Director Megan Kate Ward had a lot of elements to juggle in “Famished,” because the play has a variety of elements, not just the ones connected to that extended family. Woods collected “material” for the play in interviews around the city during the past year or so, people talking about food and their relationship to it. That’s weird in itself, when you think about it. In America, we have a relationship with our food! And the results are piped into the play at various times, between scenes. For that matter, we in the audience are polled as we walk in: What are you most hungry for? And the results are read at the end of the play. The funniest one the day I attended had to do with rotisserie’d swamp rat.

And then there’s a wild card among the characters. She’s called Our Lady of Insatiable Desire (Jessica Wallenfels), and she observes the action, dances around it, occasionally intrudes directly and somehow silently explains the action. Yes, “Famished” is a magical realism play!

A huge dining room table dominates the middle of a stage (with seats on two sides) appropriate in this drama of food. The kitchen at one end becomes a taco cart at one point (actually at a very lively point.)

Jessica Wallenfels and Roxanne Stathos/Portland Playhouse

Let’s see: Richard (Damon Kupper), who seems to be a bit of a cold fish, fell for his wife Lane (Sharonlee McLean) in part because she was so… tiny. He liked her fragility and concavities, though when we meet up with them, she’s taken to binging on snack food late at night. Her daughter Diane (Jill Westerby) has a touch of anorexia, it seems, though the big lug who falls in love with her, Jack (Isaac Lamb), seems fairly well adjusted, food-wise, though after they break up, he develops an unusual fondness for the Mexican food of Olata (Wallenfels, playing two roles), who reminds him that desire is a sign of life.

The kids (Michael Cline, Roxanne Stathos) hate what their mother cooks — part of the family drama — but are really better balanced on the food score than anyone else. Hey, wait a few years!

So, yes, crimes of the heart are mixed with crimes of the palate. Woods’ script is funny at times, and the mythic “Lady” manages to keep things from descending into melodrama too deeply, maybe because Wallenfels inhabited her so completely and with such a great sense of wit and humor. And the voices from the real world help on that score, too. I wasn’t sure about this device at first, but pretty soon I appreciated those additional confessions, the way they deepened and broadened the stories on the stage.

The family dramas themselves are pretty predictable, no matter how amusing the script is, and I thought the cast struggled at times to find some originality in their particular characters, some roundness, some unpredictability, even though their performances were accomplished enough.
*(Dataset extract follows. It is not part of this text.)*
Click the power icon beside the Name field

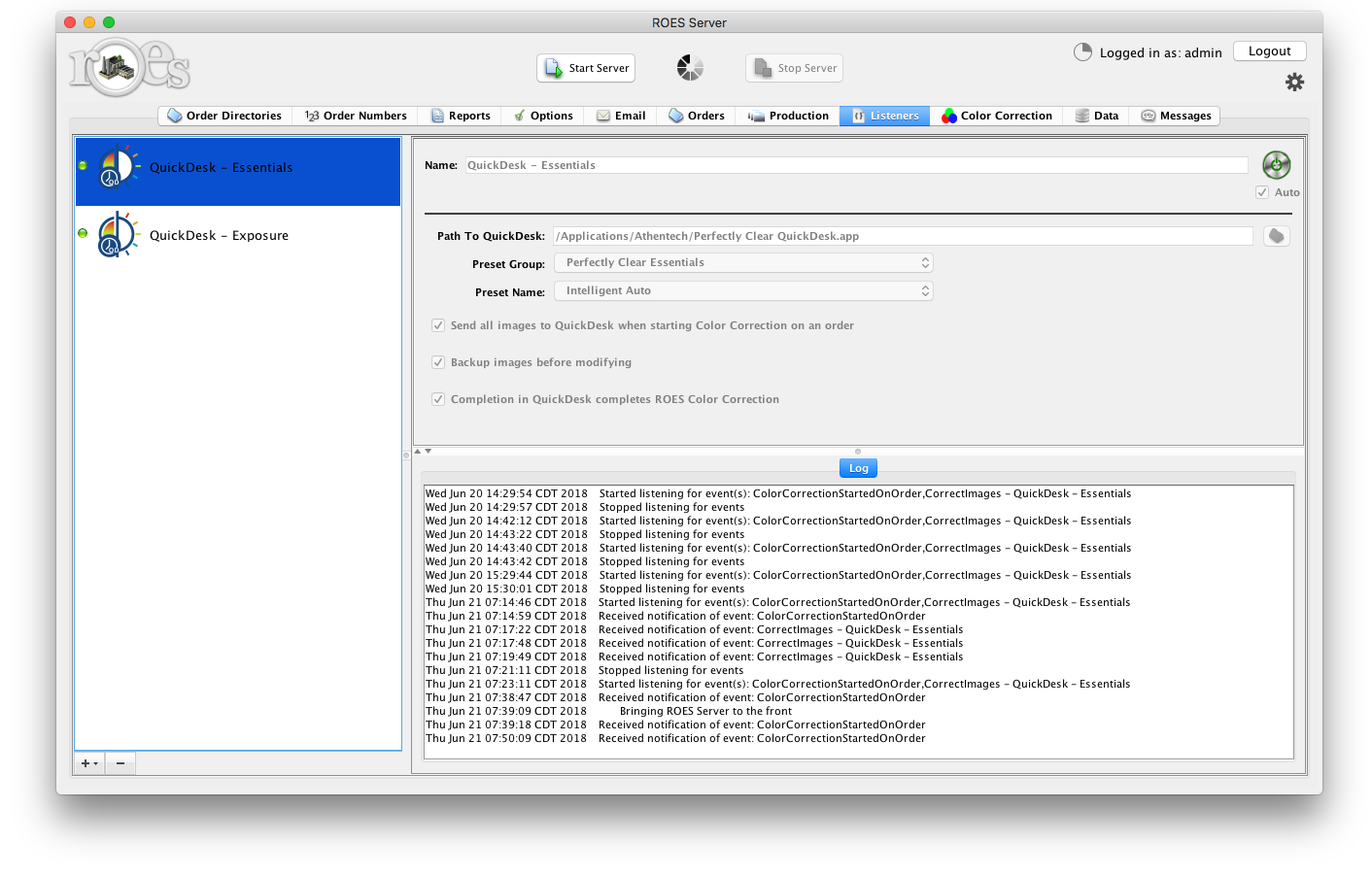(1276, 165)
As the kids, Cline and Stathos get the best of the lines, and they are engaging throughout — Cline (who played Ralphie in Center Stage’s “A Christmas Story”) has good comic timing and Stathos has great presence and a fabulous voice for the stage, an under-appreciated gift (or talent), I think.

I enjoyed Lamb as the lug from the working class family who doesn’t have much interest in food “issues,” though he has a few himself. Kupper had rather less to do as patriarch in the family, mostly just set himself up against (and occasionally with) Mclean, who dug deeply into her character and the character’s development. And Westerby gave Diane, who is really the central character, both daughter and mother, a flinty remoteness, emphasizing the connection between food and affection.

In general, I enjoyed the feeling of looseness in “Famished,” its episodes and interruptions, its magical interventions, its story lines looking for some resolution. “We were just one giant mouth swimming toward the sugar,” one of the characters says, at one point. And that made me laugh just because it worked on both the literal and metaphorical levels. Sweet.

Oh, and one more reason to see Famished? Free snacks!

“Famished” continues through Feb. 5 at Imago Theatre, 17 SE 8th Ave.

NOTES

This review appeared in a different version on OPB’s Arts & Life page.

“Famished” was part of the Fertile Ground festival.